*Texto fornecido*.

O governo da Nicarágua decidiu expulsar o embaixador brasileiro em Manágua, Breno Dias da Costa, devido à ausência do diplomata na celebração dos 45 anos da Revolução Sandinista, realizada em 19 de julho. A ausência foi considerada uma ofensa pelo governo de Daniel Ortega.
Em resposta, o Itamaraty anunciou a expulsão da chefe da Embaixada da Nicarágua no Brasil, Fulvia Patricia Castro Matus, com base no princípio da reciprocidade. A assessoria de imprensa do Itamaraty confirmou que Breno Dias da Costa deve deixar a Nicarágua até esta quinta-feira (8).
Segundo informações, há cerca de 15 dias, o governo Ortega havia comunicado à diplomacia brasileira a possibilidade de expulsar o embaixador devido ao não comparecimento no evento comemorativo, que marca a derrubada da ditadura da família Somoza em 1979.

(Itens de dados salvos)
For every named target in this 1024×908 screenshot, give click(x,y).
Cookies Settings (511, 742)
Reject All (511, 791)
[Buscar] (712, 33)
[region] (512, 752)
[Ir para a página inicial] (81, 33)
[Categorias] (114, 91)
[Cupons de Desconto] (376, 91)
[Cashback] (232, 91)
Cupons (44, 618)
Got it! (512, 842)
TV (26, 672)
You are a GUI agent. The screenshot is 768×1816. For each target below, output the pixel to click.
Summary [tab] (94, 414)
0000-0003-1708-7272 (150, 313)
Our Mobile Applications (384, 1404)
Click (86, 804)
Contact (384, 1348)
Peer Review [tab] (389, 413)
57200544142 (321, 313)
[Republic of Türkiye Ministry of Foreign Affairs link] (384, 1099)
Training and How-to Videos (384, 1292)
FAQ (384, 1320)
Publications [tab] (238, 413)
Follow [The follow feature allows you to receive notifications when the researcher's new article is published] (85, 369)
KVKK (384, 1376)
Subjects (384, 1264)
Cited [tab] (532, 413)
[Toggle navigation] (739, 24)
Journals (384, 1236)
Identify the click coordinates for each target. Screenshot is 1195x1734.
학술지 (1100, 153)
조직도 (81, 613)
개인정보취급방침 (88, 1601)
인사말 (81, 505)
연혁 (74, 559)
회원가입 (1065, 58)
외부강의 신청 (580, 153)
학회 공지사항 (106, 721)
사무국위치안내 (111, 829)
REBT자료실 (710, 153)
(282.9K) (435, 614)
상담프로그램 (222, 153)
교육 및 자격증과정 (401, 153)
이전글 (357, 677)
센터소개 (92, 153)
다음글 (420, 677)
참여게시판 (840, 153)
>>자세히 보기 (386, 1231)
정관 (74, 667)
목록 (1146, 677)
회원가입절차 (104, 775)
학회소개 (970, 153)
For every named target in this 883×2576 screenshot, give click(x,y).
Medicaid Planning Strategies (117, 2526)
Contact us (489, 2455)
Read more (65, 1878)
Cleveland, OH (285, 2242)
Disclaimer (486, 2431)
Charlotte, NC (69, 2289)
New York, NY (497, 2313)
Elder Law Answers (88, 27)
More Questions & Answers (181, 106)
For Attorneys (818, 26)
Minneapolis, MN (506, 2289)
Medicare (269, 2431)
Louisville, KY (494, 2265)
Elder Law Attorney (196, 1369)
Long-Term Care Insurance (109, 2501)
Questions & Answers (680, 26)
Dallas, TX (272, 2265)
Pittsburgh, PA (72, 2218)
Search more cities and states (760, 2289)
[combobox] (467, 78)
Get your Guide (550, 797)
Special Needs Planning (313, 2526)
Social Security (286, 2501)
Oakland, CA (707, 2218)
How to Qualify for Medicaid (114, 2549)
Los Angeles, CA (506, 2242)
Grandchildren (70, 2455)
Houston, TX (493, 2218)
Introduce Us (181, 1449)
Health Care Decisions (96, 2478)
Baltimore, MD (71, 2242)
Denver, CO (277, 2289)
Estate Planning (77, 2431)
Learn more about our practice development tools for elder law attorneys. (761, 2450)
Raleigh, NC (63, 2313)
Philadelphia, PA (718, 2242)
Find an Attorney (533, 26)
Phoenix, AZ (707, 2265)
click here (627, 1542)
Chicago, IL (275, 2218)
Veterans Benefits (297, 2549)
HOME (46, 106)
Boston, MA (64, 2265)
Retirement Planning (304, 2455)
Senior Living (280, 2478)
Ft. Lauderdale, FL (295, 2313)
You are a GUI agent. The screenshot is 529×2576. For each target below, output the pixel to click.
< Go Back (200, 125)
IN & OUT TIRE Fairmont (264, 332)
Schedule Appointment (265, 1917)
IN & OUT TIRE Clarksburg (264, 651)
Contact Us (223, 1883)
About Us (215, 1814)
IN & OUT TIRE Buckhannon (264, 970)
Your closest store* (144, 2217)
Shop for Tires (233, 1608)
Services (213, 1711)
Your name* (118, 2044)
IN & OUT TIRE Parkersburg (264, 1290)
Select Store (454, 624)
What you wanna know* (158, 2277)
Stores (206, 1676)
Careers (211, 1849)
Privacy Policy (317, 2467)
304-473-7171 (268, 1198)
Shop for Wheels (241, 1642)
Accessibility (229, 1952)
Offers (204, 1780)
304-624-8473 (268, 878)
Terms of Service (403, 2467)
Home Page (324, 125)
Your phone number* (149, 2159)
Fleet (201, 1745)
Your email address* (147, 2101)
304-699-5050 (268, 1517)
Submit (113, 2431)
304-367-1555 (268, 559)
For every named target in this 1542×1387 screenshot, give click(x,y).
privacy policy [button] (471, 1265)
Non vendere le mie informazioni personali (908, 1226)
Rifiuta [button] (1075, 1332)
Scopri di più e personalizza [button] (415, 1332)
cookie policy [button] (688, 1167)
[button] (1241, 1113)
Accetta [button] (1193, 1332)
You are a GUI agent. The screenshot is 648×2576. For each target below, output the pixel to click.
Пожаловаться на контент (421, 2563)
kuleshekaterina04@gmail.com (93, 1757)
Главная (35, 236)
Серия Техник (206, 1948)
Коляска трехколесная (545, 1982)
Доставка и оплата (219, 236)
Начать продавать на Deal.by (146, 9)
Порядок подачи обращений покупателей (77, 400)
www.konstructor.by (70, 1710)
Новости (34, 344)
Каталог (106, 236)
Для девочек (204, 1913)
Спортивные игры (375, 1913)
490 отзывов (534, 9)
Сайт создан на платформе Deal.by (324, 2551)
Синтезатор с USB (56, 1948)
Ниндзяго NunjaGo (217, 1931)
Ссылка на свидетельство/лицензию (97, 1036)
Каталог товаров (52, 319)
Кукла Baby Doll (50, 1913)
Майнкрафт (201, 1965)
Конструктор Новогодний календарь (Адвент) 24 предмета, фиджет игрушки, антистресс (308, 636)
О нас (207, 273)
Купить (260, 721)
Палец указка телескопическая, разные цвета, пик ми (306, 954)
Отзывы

*Exercícios propostos*.
a. Segundo a notícia sobre a expulsão do embaixador brasileiro, em que data foi realizada a celebração dos 45 anos da Revolução Sandinista?
b. Estenda a notícia sobre a expulsão do embaixador brasileiro na Nicarágua, escrevendo a partir do ponto em que o texto termina.
Os itens foram tirados de outra fonte.

*Respostas dos exercícios*.
a. Em 19 de julho.

b.
O Ministério das Relações Exteriores do Brasil esclareceu que essa medida não implica uma ruptura das relações diplomáticas. Os serviços consulares para os cerca de 180 brasileiros residentes na Nicarágua serão mantidos.
A expulsão de embaixadores, que são os representantes de mais alto nível de um país em outro, reduz o nível de representação diplomática e é um gesto político que expressa descontentamento.
Contexto de Relações Tensas
A relação entre Brasil e Nicarágua já vinha se deteriorando desde que o presidente Luiz Inácio Lula da Silva tentou intermediar, a pedido do Papa Francisco, a libertação de um bispo preso pelas autoridades nicaraguenses. Em julho, Lula informou que Ortega não havia respondido às suas tentativas de diálogo.
O governo de Ortega enfrenta críticas de organizações internacionais de direitos humanos e de países como os Estados Unidos, que acusam o presidente de reprimir a oposição e perseguir críticos com prisões arbitrárias. A Anistia Internacional relatou que, até abril deste ano, pelo menos 119 pessoas estavam detidas arbitrariamente, incluindo o bispo católico de Matagalpa, Rolando Álvarez, condenado a 26 anos de prisão por conspiração e divulgação de notícias falsas.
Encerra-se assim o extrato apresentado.